По дороге домой мы обсуждали услышанное.

– Это неправдоподобно дешево, – сказала я. – Там тридцать три акра. И мне кажется, что дом в приличном состоянии, нуждается лишь в отделке, вот и все.

– Почему бы тебе не купить его? – спросил Макс. Услышать это от Макса было такой неожиданностью, что у меня перехватило дыхание. – Тебя ведь беспокоит Эшфилд, по-моему.

Я понимала, что он имеет в виду. Эшфилд сильно изменился. Там, где прежде стояли дома наших соседей – такие же виллы, как наша, – теперь возвышалось огромное здание средней школы, закрывавшее вид, и весь день нам не давал покоя детский крик. По другую сторону выстроили дом для душевнобольных. Оттуда время от времени доносились странные звуки, а в нашем саду иногда появлялись необычные посетители. Официально они не были признаны сумасшедшими, поэтому им разрешалось делать все, что заблагорассудится, и у нас уже случилось несколько неприятных историй.

Как-то появился дюжий полковник в пижаме, размахивавший клюшкой для гольфа и уверенный, что ему приказано уничтожить всех кротов в нашем саду; в другой раз он явился расправиться с собакой, потому что она лаяла. Сиделки приносили свои извинения, уводили его, уверяя, что он абсолютно безопасен, у него лишь легкое психическое расстройство, но нас это тревожило, а гостившие у нас дети пару раз были не на шутку напуганы. Когда-то вся эта местность представляла собой тихий сельский уголок в пригороде Торки: три виллы на холме да дорога, ведущая к деревне. Сочные зеленые луга, где весной я любила наблюдать за ягнятами, теперь сплошь застроены маленькими домишками. На нашей улице не осталось ни одного знакомого. Эшфилд превратился в пародию на себя самого.
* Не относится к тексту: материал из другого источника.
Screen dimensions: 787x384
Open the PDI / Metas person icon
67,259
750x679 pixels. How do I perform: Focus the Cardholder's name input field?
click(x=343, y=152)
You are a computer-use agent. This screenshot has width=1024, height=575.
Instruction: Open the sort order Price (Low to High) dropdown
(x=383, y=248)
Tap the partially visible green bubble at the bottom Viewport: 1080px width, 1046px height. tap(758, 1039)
И все же едва ли это было достаточным основанием для покупки Гринвея. Хоть он мне и очень нравился. Я знала, что Макс никогда по-настоящему не любил Эшфилд. Он мне этого не говорил, но я чувствовала. Думаю, он немного ревновал меня к нему, потому что Эшфилд был той частью моей жизни, в которой его еще не было, – то была только моя жизнь. Вот у него и вырвалось непроизвольно: «Почему бы тебе его не купить?» – о Гринвее.